El mismo día que el Señor resucitó, se les apareció a Sus discípulos, mostrándoles sus manos y pies.  Era tanto su asombro y gozo que les resultaba difícil creer lo que estaban viendo, porque parecía demasiado bueno para ser cierto (Lucas 24:40-41).

En ese primer reencuentro, Tomás no los acompañaba, por lo que por supuesto le resultó muy difícil creer lo que sus amigos le estaban diciendo.  En un acto de gracia, Jesús se les vuelve a parecer y para que Tomás se convenciera, lo invita a poner sus dedos en los espacios que habían dejado los clavos en sus manos y pies. Al ver esto Tomás exclama: “¡Señor mío y Dios mío!” (Juan 20:28).

Al compartir sus sufrimientos con los habitantes de Filipos, el apóstol Pablo les dice que había llegado al punto de considerar que todo lo que no estaba ligado a su amado Jesús, no tenía ningún valor, debido a “lo incomparable que es conocer a Cristo Jesús mi Señor” (Filipenses 3:8).
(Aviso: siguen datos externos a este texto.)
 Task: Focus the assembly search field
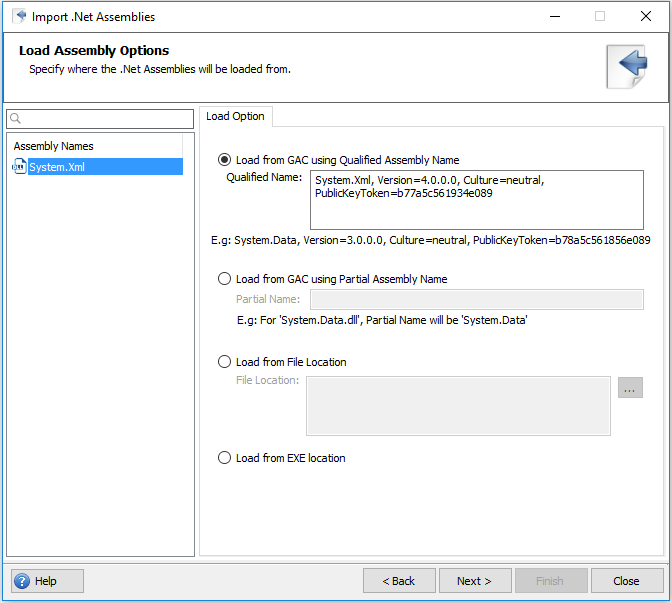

Ciertamente, ni tu ni yo hemos tenido el privilegio de ver a Jesús calmar una tormenta con su voz, o hemos visto al Maestro resucitar a alguien de la muerte.  No obstante, y por medio de la fe, nosotros sí hemos experimentado el mayor de los milagros, haber sido salvos por medio de Su muerte en la cruz por amor a nosotros.  Y es por esta sencilla pero poderosa razón que podemos decir al igual que Tomás y Pablo, que Jesús es nuestro Señor y Salvador.

  1. ¡Bienaventurados los que no ven y creen! (Juan 20:29).
  2. Si aún no has depositado tu fe en Jesús, puedes iniciar hoy; así tú también podrás decirle: “¡Señor mío y Dios mío!”.

HG/MD

“Jesús le dijo: ¿Porque me has visto, has creído? ¡Bienaventurados los que no ven y creen!” (Juan 20:29).